I am trying to solve a data cleaning step in a Machine Learning problem where I should group all the elements in the long tail in a common category named "Others". For example, I have a dataframe like this:
val df = sc.parallelize(Seq(
(1, "ABC"),
(2, "ABC"),
(3, "123"),
(4, "FPK"),
(5, "FPK"),
(6, "ABC"),
(7, "ABC"),
(8, "980"),
(9, "abc"),
(10, "FPK")
)).toDF("n", "s")
I want to keep the categories "ABC"
and "FPK"
since they appear several times, but I don't want to have one different category for: 123,980,abc
Since they appear just once.

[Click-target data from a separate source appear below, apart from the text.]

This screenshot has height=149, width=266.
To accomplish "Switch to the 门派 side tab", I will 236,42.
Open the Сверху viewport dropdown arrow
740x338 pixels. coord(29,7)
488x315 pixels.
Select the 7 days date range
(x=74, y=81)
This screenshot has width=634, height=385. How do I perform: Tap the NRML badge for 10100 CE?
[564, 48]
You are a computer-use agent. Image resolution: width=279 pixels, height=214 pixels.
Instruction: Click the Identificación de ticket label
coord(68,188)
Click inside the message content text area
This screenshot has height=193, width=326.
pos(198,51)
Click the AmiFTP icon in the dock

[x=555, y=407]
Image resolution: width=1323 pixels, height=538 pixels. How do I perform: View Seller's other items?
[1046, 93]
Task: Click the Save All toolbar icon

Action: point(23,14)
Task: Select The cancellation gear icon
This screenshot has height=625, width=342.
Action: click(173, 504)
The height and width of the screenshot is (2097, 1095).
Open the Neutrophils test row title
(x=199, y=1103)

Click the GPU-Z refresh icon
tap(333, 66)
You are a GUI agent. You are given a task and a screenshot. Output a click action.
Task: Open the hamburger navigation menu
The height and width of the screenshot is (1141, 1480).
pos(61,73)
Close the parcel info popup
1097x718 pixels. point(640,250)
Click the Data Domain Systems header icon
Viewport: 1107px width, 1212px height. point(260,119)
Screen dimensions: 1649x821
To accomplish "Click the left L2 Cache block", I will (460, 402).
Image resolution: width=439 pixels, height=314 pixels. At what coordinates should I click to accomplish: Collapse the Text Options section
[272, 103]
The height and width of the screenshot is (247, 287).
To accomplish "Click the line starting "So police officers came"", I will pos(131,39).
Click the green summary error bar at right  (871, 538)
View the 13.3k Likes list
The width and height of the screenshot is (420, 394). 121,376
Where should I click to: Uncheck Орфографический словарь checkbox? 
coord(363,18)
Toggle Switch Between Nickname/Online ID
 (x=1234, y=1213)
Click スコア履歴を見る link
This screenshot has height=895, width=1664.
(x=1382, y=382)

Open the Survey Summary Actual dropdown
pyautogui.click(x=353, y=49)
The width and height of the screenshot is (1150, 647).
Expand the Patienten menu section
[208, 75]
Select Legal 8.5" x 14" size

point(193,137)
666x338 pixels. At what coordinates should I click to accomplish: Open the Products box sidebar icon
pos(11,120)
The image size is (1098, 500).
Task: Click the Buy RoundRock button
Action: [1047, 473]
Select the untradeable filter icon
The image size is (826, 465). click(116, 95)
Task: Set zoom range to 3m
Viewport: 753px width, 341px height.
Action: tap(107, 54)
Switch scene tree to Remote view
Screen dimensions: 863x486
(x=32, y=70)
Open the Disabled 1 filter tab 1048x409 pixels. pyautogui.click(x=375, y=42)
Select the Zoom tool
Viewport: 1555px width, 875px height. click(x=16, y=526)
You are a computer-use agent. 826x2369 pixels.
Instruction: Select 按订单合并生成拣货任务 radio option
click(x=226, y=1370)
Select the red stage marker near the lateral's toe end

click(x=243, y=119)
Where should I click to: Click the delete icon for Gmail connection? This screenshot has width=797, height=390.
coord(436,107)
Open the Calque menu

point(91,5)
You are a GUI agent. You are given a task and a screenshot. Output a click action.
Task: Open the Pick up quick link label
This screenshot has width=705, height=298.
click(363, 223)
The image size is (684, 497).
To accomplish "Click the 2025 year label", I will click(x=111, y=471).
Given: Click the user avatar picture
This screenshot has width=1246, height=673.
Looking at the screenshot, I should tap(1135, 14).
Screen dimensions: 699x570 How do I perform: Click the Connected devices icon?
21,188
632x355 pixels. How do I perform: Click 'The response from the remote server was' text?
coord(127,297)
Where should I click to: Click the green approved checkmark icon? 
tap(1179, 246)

So What I would like to have instead is:
+---+------+
| n| s|
+---+------+
| 1| ABC|
| 2| ABC|
| 3|Others|
| 4| FPK|
| 5| FPK|
| 6| ABC|
| 7| ABC|
| 8|Others|
| 9|Others|
| 10| FPK|
+---+------+
To achieve this what I tried is this:
val newDF = df.withColumn("s",when($"s".isin("123","980","abc"),"Others").otherwise('s)
This works fine.
But I would like to programatically decide what categories belong to the long tail, in my case appear just once in the originall dataframe. So I wrote this to create a dataframe with those categories that only appear once:
val longTail = df.groupBy("s").agg(count("*").alias("cnt")).orderBy($"cnt".desc).filter($"cnt"<2)
+---+---+
| s|cnt|
+---+---+
|980| 1|
|abc| 1|
|123| 1|
+---+---+
Now I was trying to convert the values of the column "s" in this longTail dataset into a List to exchange it by the one I hardcoded before. So I tried with:
val ar = longTail.select("s").collect().map(_(0)).toList
ar: List[Any] = List(123, 980, abc)
But when I try to add the ar
val newDF = df.withColumn("s",when($"s".isin(ar),"Others").otherwise('s))
I get the following error:
java.lang.RuntimeException: Unsupported literal type class scala.collection.immutable.$colon$colon List(123, 980, abc)
What am I missing?